▶ [PROVIDED ENTRIES]:
═══
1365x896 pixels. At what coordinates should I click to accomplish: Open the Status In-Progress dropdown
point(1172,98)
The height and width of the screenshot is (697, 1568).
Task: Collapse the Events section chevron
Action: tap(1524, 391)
═══
▶ [WHAT IS EXPECTED]: With nothing left out, print the data above exactly.

▶ [REPLY]:
1365x896 pixels. At what coordinates should I click to accomplish: Open the Status In-Progress dropdown
point(1172,98)
The height and width of the screenshot is (697, 1568).
Task: Collapse the Events section chevron
Action: tap(1524, 391)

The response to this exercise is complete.